A implementação “taxa das blusinhas”, alíquota de 20% sobre compras internacionais de até US$ 50, completou um ano neste mês de agosto. A iniciativa gerou polêmica ao mexer com o bolso dos brasileiros, tornando-se, inclusive, motivo de crise no governo de Luiz Inácio Lula da Silva (PT). Conforme a estimativa da Receita Federal, o valor arrecadado com a “taxa das blusinhas” é próximo de 175,8 milhões mensais, sendo que o valor esperado eram R$ 700 milhões, que equivale a quatro vezes mais, sendo reconhecidamente um fracasso como política pública.

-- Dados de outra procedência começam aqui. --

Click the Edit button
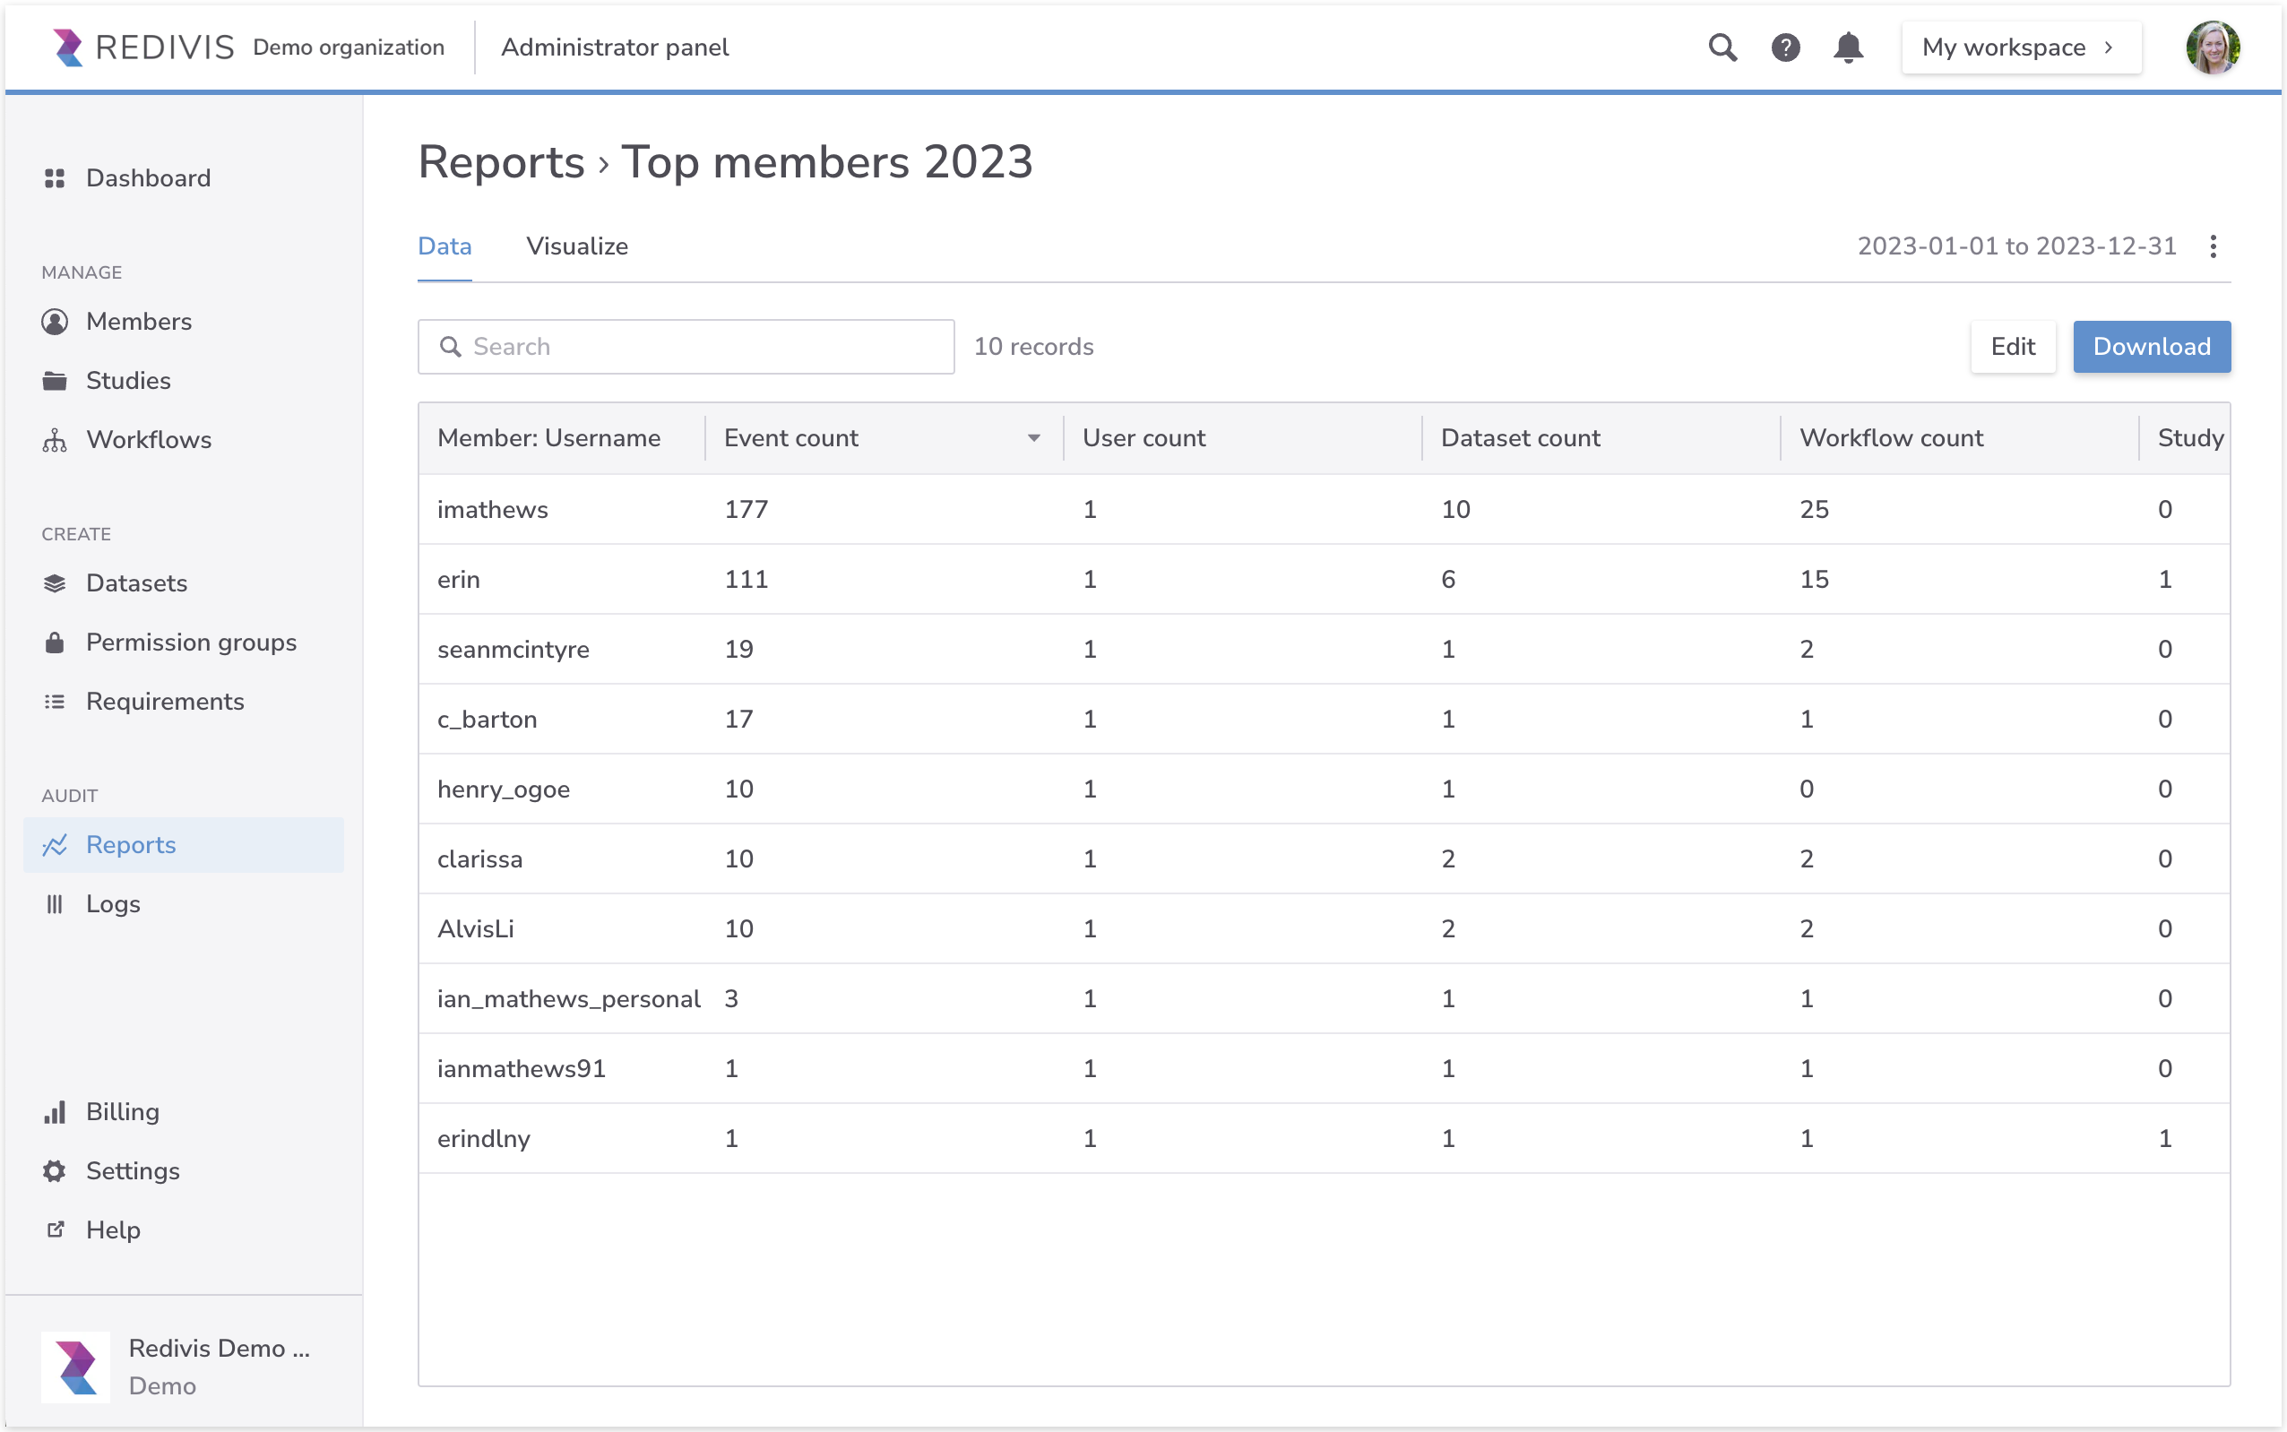 click(x=2012, y=348)
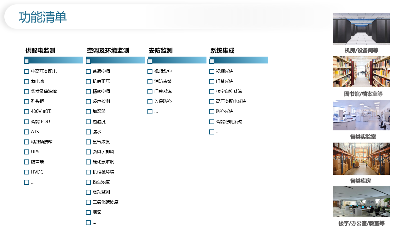Click the 供配电监测 header checkbox
Screen dimensions: 412x232
(x=27, y=61)
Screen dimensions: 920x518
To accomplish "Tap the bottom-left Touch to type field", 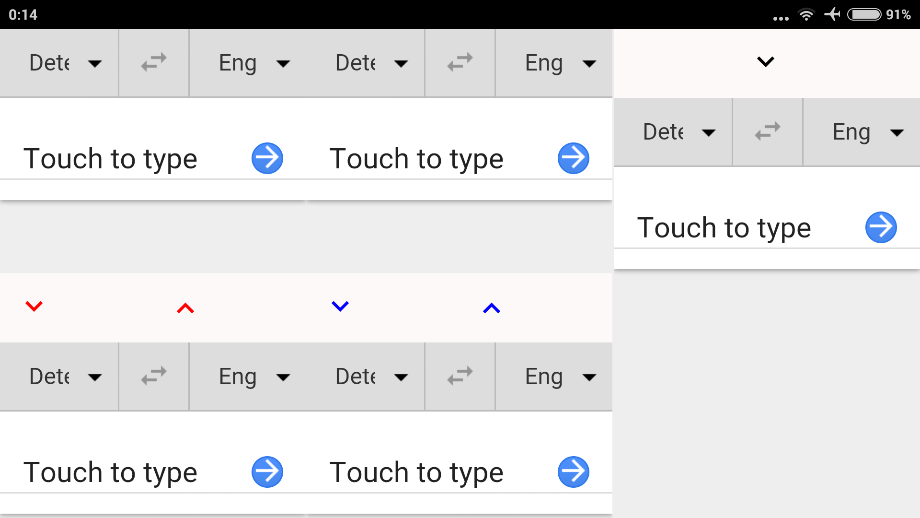I will click(x=110, y=471).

Um levantamento da Plano CDE mostra que a taxação sobre compras internacionais afetou principalmente as famílias de menor renda. O estudo “Compras Online Brasil” aponta que, entre agosto de 2024 e abril de 2025, o volume de pedidos feitos pelas classes C, D e E caiu 35%, o que significa que 14 milhões de brasileiros deixaram de comprar em sites estrangeiros.
Já entre os consumidores das classes A e B, a retração foi somente de 11%, o que evidenciaria o peso desigual da medida. Além do efeito na sociedade, o imposto afetou os Correios. Segundo um estudo produzido pela empresa, a taxa produziu um impacto de R$ 2,2 bilhões na receita da estatal.

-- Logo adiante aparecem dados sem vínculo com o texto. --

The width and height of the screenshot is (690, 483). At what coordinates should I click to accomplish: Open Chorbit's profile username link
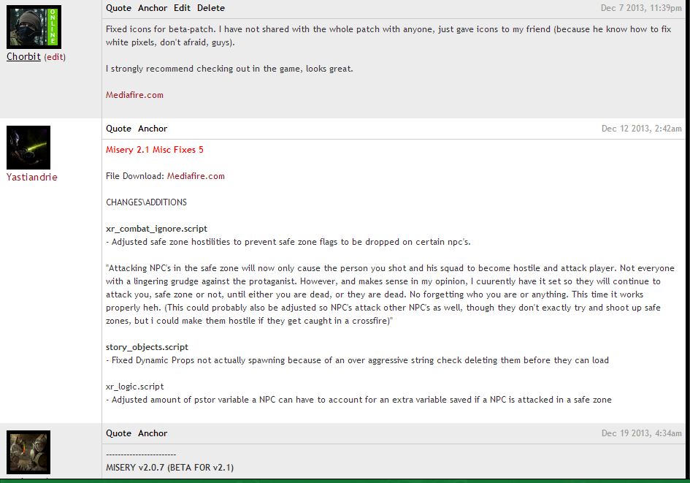[x=24, y=57]
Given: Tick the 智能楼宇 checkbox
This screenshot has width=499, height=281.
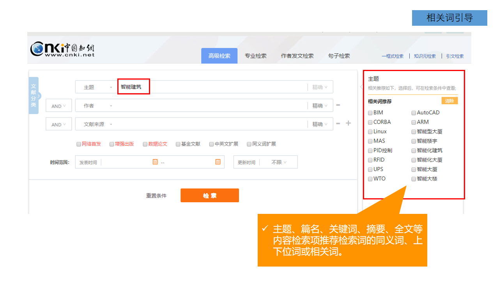Looking at the screenshot, I should 414,141.
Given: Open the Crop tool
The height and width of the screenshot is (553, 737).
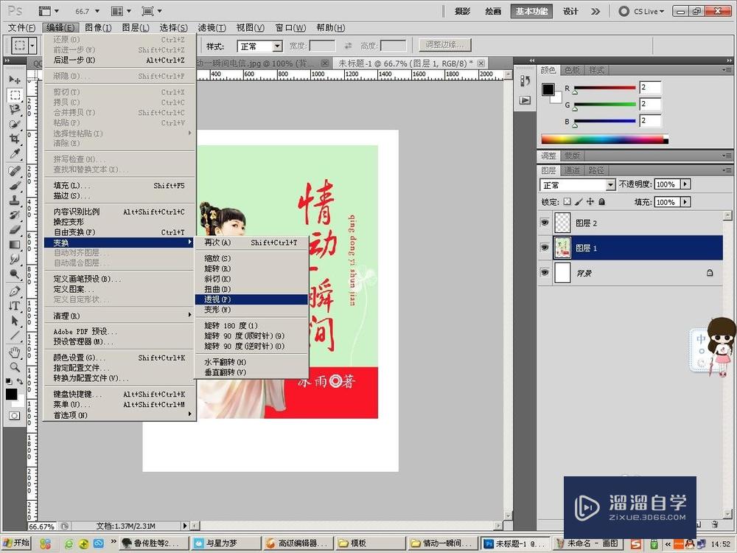Looking at the screenshot, I should pyautogui.click(x=16, y=139).
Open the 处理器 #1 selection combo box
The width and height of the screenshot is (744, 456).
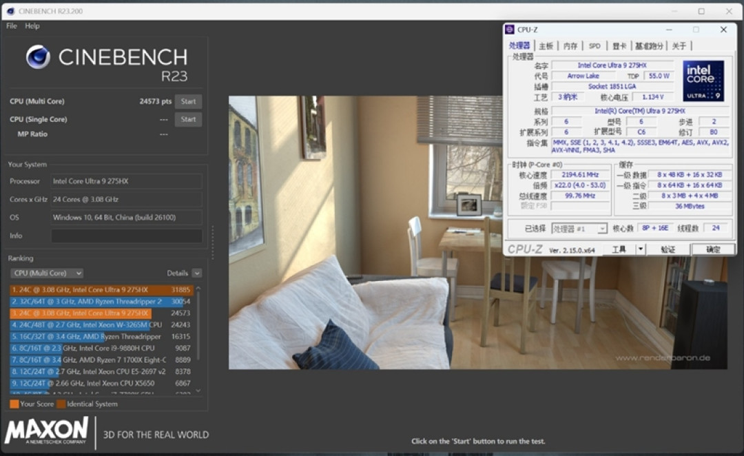[579, 229]
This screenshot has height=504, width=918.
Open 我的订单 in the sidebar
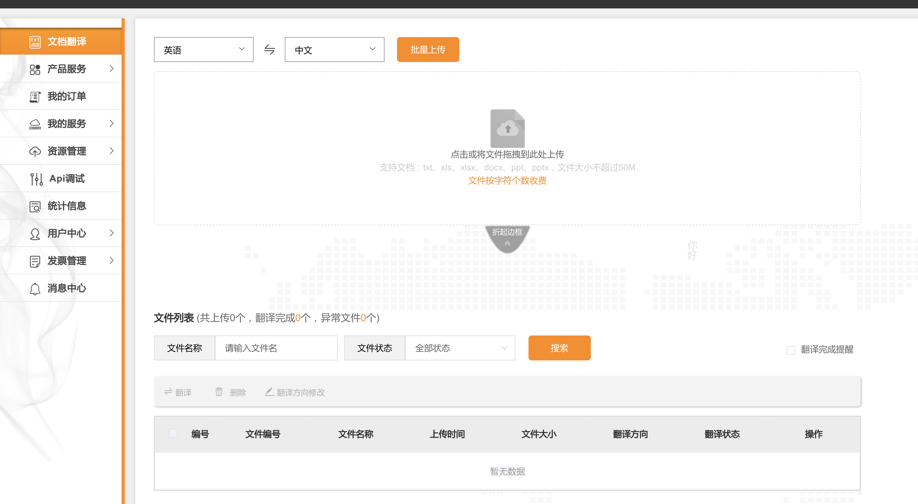click(67, 96)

O advogado especialista em direito tributário Ranieri Genari, entrevistado pelo R7, acredita que a medida é irrelevante diante das necessidades fiscais do país, uma vez que não aliviou a necessidade constante de receitas.

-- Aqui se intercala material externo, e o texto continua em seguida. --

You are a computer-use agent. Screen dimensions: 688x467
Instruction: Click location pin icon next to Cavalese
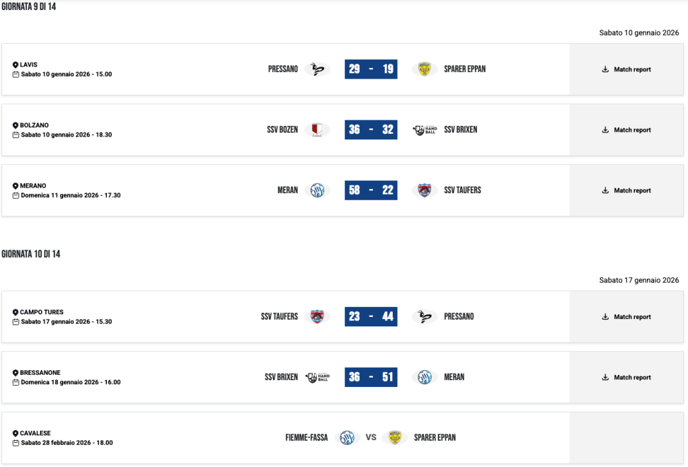(x=15, y=434)
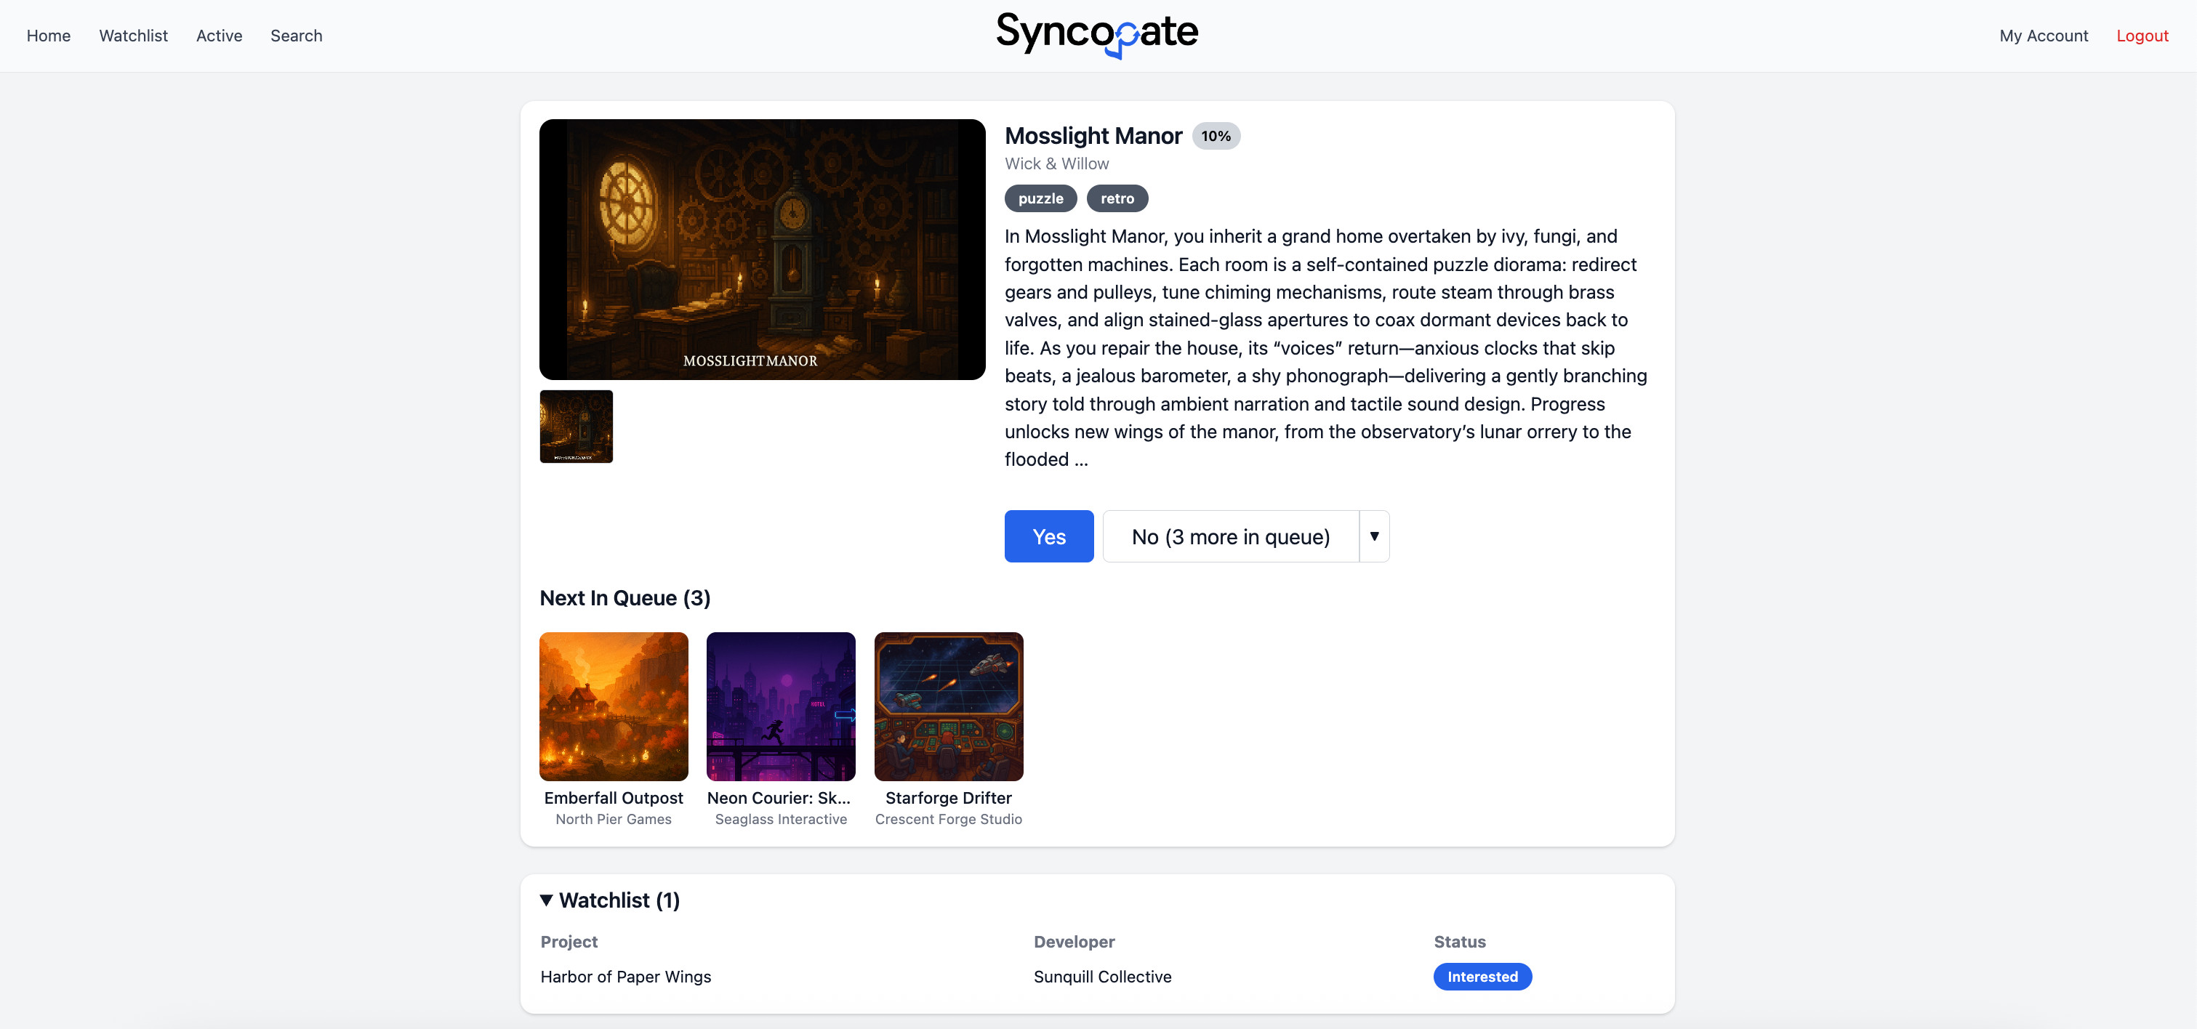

“Contudo, de fato, o peso da medida recaiu diretamente sobre consumidores de menor renda, que recorriam ao ecommerce internacional em busca de preços acessíveis”, apontou.
Genari afirma que o imposto não solucionou problemas no varejo, tampouco mitigou a informalidade. Para ele, a iniciativa amplia desigualdades e “expõe a contradição de um Estado que prega justiça social, ao mesmo tempo em que pune consumidores, principalmente de baixa renda, enquanto preserva privilégios fiscais, de setores com forte lobby no Congresso”.
Porém, já o advogado em direito tributário Carlos Dutra, que também falou com o R7, avalia que tributos incidentes sobre o comércio exterior possuem propósito extrafiscal, para induzir ou desincentivar comportamentos.
“Parece-me que a iniciativa do governo quando essa discussão começou foi impedir que produtos estrangeiros ingressassem em território nacional sem o pagamento dos tributos incidentes na importação, prejudicando a indústria nacional”, destacou.